## WORK INSTRUCTIONS
Report back each line of the records that contains the string "computer".

## RECORDS PROVIDED

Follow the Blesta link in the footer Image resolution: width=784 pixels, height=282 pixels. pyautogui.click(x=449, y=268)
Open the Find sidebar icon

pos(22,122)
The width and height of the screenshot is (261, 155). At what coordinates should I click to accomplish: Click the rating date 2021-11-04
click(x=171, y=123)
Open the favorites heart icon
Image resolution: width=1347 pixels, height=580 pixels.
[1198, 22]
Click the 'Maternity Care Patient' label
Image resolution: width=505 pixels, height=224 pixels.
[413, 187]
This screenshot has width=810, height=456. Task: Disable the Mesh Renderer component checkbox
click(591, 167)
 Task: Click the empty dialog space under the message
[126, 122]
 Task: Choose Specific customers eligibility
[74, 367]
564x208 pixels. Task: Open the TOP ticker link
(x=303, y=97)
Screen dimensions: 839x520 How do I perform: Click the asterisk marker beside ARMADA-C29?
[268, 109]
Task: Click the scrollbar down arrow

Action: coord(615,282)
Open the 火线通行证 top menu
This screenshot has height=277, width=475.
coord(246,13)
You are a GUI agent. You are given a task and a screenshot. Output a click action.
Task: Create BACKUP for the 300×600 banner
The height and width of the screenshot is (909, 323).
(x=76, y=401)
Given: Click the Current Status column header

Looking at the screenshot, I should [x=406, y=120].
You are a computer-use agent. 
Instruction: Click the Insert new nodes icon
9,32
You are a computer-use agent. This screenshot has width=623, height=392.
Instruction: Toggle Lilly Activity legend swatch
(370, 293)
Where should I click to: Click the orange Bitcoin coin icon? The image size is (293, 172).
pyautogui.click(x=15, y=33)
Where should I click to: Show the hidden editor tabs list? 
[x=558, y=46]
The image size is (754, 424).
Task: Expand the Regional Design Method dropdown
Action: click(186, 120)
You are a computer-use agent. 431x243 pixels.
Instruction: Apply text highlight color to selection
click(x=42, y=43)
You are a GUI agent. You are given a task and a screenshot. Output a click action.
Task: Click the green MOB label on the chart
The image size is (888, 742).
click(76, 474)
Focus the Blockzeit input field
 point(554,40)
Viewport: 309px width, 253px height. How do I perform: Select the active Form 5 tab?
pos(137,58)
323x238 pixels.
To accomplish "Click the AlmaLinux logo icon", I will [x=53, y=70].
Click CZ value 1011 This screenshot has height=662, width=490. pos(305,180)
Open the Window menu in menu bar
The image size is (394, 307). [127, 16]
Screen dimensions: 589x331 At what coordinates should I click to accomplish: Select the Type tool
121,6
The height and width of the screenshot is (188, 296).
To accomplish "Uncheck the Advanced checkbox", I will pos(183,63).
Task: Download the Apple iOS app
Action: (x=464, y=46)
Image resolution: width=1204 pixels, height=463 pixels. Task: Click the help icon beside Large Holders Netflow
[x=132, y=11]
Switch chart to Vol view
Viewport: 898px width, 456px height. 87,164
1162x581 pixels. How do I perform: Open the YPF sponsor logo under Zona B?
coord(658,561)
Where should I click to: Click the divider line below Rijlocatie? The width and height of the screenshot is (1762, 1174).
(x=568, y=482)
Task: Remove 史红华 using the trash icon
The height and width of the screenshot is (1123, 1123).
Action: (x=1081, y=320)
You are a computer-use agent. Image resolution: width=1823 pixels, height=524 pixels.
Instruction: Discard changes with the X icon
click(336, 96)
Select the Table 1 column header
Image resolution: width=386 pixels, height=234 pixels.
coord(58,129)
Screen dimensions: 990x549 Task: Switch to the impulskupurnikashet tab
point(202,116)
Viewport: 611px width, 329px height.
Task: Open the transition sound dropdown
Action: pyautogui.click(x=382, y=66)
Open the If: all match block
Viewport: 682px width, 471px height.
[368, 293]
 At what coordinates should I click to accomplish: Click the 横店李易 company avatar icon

## EXERCISE SOLUTION
You are a computer-use agent. 
You are a computer-use agent. This screenshot has width=623, height=392.
You are a computer-use agent. 431x243 pixels.
You are a computer-use agent. Image resolution: width=1823 pixels, height=524 pixels.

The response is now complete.